Reference CAR2A10.BA0799 / CAR2014.BA0799 — Carrera Calibre 1887, 43mm steel
Case 43mm stainless steel — sports chronograph proportions
Dial Anthracite/grey — contrasting chronograph subdials, tachymeter scale
Movement Calibre 1887 — in-house automatic chronograph, column-wheel, 28,800 bph
Power reserve ~42 hours
Bracelet Stainless steel — sports bracelet matching case material
Heritage Named after Carrera Panamericana road race — TAG Heuer motorsport line since 1963

Two Brands Built Around the Same Principle

TaylorMade and TAG Heuer share a brand DNA that is not coincidental — both were built on the premise that performance-first engineering, validated in the most demanding competitive environments, is the only credible foundation for a premium consumer product. TaylorMade's metalwood innovation was validated on the PGA Tour before it sold at retail; its current driver technology is validated by the players who use it in majors before it reaches the public. TAG Heuer's Carrera was designed for racing drivers who needed a chronograph that worked at speed, and the brand has maintained its Formula One presence for over five decades as the competitive proof of its engineering credentials.

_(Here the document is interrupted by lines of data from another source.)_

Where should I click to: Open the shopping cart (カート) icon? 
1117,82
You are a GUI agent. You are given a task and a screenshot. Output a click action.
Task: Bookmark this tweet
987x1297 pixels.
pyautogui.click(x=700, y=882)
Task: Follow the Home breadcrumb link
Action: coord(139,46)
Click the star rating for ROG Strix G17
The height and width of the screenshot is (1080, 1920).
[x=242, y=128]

David Abeles runs a company on exactly that principle: the Tour validates the product, and the retail customer buys what the best players in the world trust with their game. The TAG Heuer Carrera Calibre 1887 on his wrist is built on exactly that principle: the in-house movement, the racing heritage, the professional chronograph specification brought to a wrist that understands what performance engineering looks like from the inside. The CEO of TaylorMade wearing the racing watch that shares his brand's foundational philosophy is the alignment Spot.Watch is here to notice.

Not the Expected Choice

Golf industry executives are, in the Spot.Watch archive, frequently spotted in Rolex — the sport's official timekeeper and the watch most directly associated with golf's aspirational culture. David Abeles wearing a TAG Heuer Carrera rather than a Rolex Datejust or Submariner is a departure from that pattern. It suggests a watch chosen for its character rather than its category — the chronograph of the racing driver rather than the status object of the country club. For the CEO of a company whose brand positioning is explicitly performance-first and Tour-validated rather than heritage-and-prestige, this makes sense. TaylorMade is not the conservative choice in golf equipment. Neither is the TAG Heuer Carrera in golf executive watches. The alignment is consistent.


And at Spot.Watch — that's always worth noticing.